Im Jahr 2011 hatte Novartis die Zulassung für sein Produkt „Tobi Podhaler“® beantragt, das das Antibiotikum Tobramycin enthält. Der Firma gelang es, über den Status eines „Orphan Drugs“ zehn Jahren Markt-Exklusivität zu erhalten. Ein Jahr später beantragte die deutsche Firma Pari die Zulassung für die Tobramycin-haltige Inhalationslösung Vantobra® – und legte der EMA Unterlagen vor die zeigten, dass das Arzneimittel im Vergleich zum „Tobi Podhaler“® sowohl pharmazeutisch ähnlich als auch klinisch überlegen ist, um so trotz der Marktexklusivität des Novartis-Produkts die Zulassung zu erhalten. Daraufhin beantragte Novartis bei der EMA Zugang zu den Dokumenten, die zur Marktzulassung von Vantobra® geführt hatten – und erhielt im April 2015 von der Arzneimittelbehörde Zugang zum entscheidenden Bericht des Ausschusses für Humanarzneimittel.

_DATENSATZINHALT:_
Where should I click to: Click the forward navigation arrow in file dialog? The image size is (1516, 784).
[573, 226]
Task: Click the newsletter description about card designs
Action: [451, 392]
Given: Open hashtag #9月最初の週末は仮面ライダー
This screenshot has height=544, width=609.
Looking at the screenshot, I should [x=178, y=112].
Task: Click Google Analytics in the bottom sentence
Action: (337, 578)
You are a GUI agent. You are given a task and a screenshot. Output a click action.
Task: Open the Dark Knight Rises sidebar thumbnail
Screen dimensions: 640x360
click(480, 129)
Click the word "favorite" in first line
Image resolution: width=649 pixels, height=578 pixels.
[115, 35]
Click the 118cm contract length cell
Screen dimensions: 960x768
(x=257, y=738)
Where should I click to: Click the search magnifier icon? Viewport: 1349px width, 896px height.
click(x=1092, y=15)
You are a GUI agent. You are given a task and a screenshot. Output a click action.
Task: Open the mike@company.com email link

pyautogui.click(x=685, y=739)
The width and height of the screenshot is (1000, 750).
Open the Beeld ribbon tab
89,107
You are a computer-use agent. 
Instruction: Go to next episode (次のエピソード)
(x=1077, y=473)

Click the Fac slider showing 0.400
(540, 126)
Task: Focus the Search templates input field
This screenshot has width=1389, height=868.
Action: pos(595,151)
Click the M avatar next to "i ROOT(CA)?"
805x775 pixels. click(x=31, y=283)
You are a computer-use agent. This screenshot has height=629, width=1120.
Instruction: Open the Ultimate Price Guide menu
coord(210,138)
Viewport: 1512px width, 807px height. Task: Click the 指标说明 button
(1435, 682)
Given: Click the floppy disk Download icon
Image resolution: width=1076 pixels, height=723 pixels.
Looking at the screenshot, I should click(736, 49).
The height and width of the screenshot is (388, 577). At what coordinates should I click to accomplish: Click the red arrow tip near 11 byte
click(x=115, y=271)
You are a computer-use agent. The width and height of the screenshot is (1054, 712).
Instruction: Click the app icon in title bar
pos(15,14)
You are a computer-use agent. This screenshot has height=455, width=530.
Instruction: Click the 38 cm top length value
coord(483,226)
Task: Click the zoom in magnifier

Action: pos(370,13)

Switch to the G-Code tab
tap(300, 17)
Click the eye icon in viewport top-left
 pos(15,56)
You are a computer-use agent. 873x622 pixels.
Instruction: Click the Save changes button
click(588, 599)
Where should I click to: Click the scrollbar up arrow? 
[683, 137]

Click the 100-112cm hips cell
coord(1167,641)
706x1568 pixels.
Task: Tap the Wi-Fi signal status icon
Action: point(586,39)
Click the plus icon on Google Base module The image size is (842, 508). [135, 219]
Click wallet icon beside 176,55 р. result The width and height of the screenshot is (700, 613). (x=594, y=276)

_AUFGABE:_
Beantworten Sie anhand des Textauszugs die folgenden Fragen:
(a) Welches Antibiotikum enthält das Produkt „Tobi Podhaler“®?
(b) Wie viele Jahre Markt-Exklusivität erhielt Novartis über den Status eines „Orphan Drugs“?
(c) Wann erhielt Novartis Zugang zum Bericht des Ausschusses für Humanarzneimittel?

_ANTWORTFELD:_
(a) Tobramycin
(b) Zehn Jahre
(c) Im April 2015